Port is another category that has regained its status as a relevant and even food-friendly drink, according to leading importers. “There was formerly a lack of understanding about Port — its different styles, suitably for food-pairing and so on,” says Pierre D’Haeseleer. “But this is the wonderful thing about Belgian consumers, they’re usually open-minded, in Flanders at least, and keen to learn. We represent Graham’s Port and have seen a dramatic rise in sales, up around 15% to 20% in volume and value each year.”

So the final picture that emerges from those involved in the Belgium market is a contradictory one. On the one hand there is strong evidence that consumption of still wine is falling, with the on-trade suffering a serious decline, which can only have a negative knock-on affect for premium brands involved in the market. Wallonia remains firmly aloof to non-French wines, while taxation increases and anti-alcohol rhetoric and regulations will only further discourage consumers from venturing outside their homes to drink.

Final thoughts

Yet in other ways Belgium remains an attractive market. Consumers display an open-mindedness and knowledge that is rarely commonplace in developing or, indeed, mature wine markets, as evidenced by the success of more expensive brands. 

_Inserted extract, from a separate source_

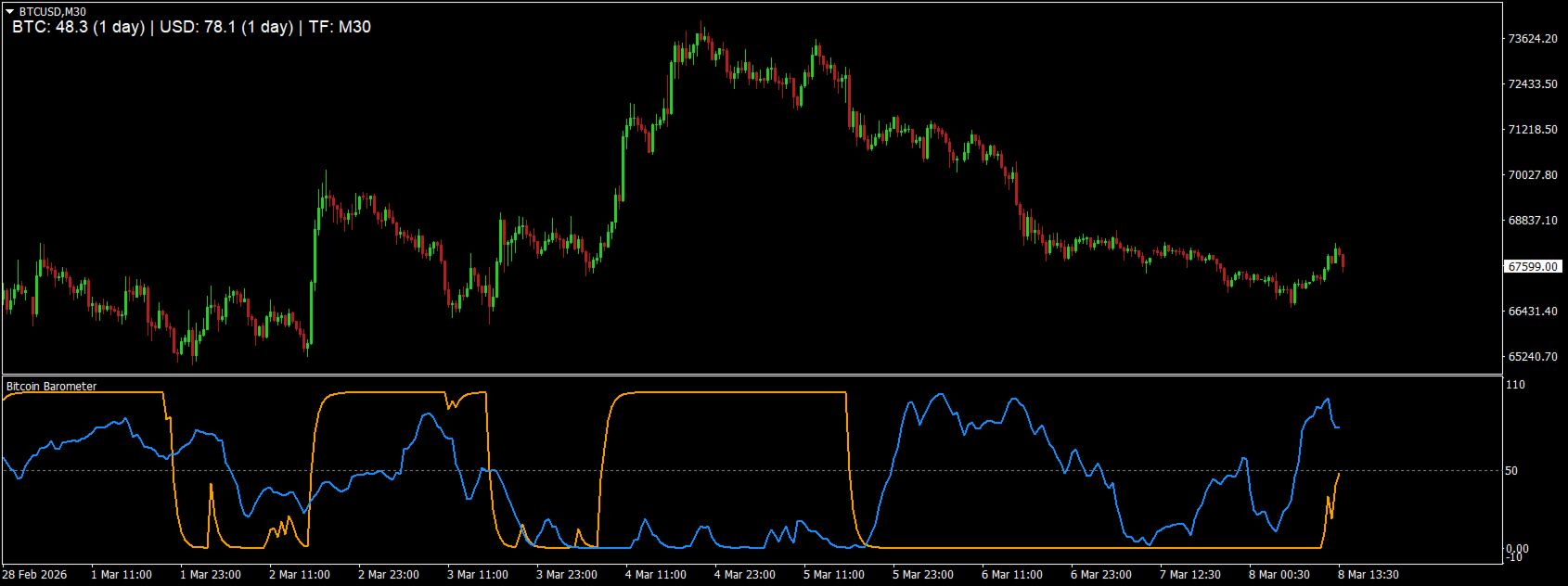Image resolution: width=1568 pixels, height=586 pixels.
Task: Click the 28 Feb 2026 date label
Action: click(34, 575)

In one regard, at least, Belgium is no different from any other imported wine market. As ever, brands stress the vital importance of working with the right people to achieve success. “Belgium is a small country where a brand can’t have several distributors as it could in France or in the US. This is the case for both sectors: on trade and retail,” says Ladeuil. “Make sure you choose your partner wisely and ensure you both share the same ambitions and vision.” 

Or as Joeri de Haes says: “This is an oversaturated market, so brands need to tread very carefully when considering doing business in Belgium. Remember that there are more than 4,000 importers in the market and a lot of garage sales. And you don’t need a licence to operate as an importer, so the marketplace is full of charlatans, driven by money instead of a genuine passion for wine.”.